Semibulk RNA-seq analysis as a convenient method for measuring gene expression statuses in a local cellular environment

Abstract

When biologically interpretation of the data obtained from the single-cell RNA sequencing (scRNA-seq) analysis is attempted, additional information on the location of the single cells, behavior of the surrounding cells, and the microenvironment they generate, would be very important. We developed an inexpensive, high throughput application while preserving spatial organization, named “semibulk RNA-seq” (sbRNA-seq). We utilized a microfluidic device specifically designed for the experiments to encapsulate both a barcoded bead and a cell aggregate (a semibulk) into a single droplet. Using sbRNA-seq, we firstly analyzed mouse kidney specimens. In the mouse model, we could associate the pathological information with the gene expression information. We validated the results using spatial transcriptome analysis and found them highly consistent.
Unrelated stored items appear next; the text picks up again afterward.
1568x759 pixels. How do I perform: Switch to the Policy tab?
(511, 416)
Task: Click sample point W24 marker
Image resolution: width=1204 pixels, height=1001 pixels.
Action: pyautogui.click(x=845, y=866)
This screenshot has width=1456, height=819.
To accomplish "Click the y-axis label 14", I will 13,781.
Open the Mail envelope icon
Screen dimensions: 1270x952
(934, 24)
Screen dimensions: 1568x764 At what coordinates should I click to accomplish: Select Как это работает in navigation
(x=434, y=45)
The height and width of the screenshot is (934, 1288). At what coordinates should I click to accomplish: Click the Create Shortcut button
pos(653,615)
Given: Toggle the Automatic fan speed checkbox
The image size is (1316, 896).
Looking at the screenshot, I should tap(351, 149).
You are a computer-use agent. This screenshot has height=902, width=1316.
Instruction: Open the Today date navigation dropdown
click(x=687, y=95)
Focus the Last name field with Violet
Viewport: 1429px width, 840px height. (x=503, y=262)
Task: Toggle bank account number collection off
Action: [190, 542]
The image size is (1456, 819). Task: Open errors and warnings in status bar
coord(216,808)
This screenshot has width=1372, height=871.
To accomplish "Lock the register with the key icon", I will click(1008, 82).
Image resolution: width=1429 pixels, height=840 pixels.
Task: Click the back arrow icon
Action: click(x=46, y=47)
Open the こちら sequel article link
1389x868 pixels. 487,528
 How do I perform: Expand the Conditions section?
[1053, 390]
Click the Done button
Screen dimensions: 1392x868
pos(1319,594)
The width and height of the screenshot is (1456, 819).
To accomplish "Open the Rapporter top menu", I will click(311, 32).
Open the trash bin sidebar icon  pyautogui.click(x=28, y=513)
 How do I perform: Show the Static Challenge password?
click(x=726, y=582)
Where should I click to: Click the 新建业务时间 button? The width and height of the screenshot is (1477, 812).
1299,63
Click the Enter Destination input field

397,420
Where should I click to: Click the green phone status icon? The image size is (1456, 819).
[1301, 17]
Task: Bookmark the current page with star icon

When we applied the sbRNA-seq analysis to the human breast cancer specimens, we identified spatial interactions between a particular population of immune cells and that of cancer-associated fibroblast cells, which were not precisely represented solely by the single-cell analysis. Semibulk analysis may provide a convenient and versatile method, compared to a standard spatial transcriptome sequencing platform, to associate spatial information with transcriptome information.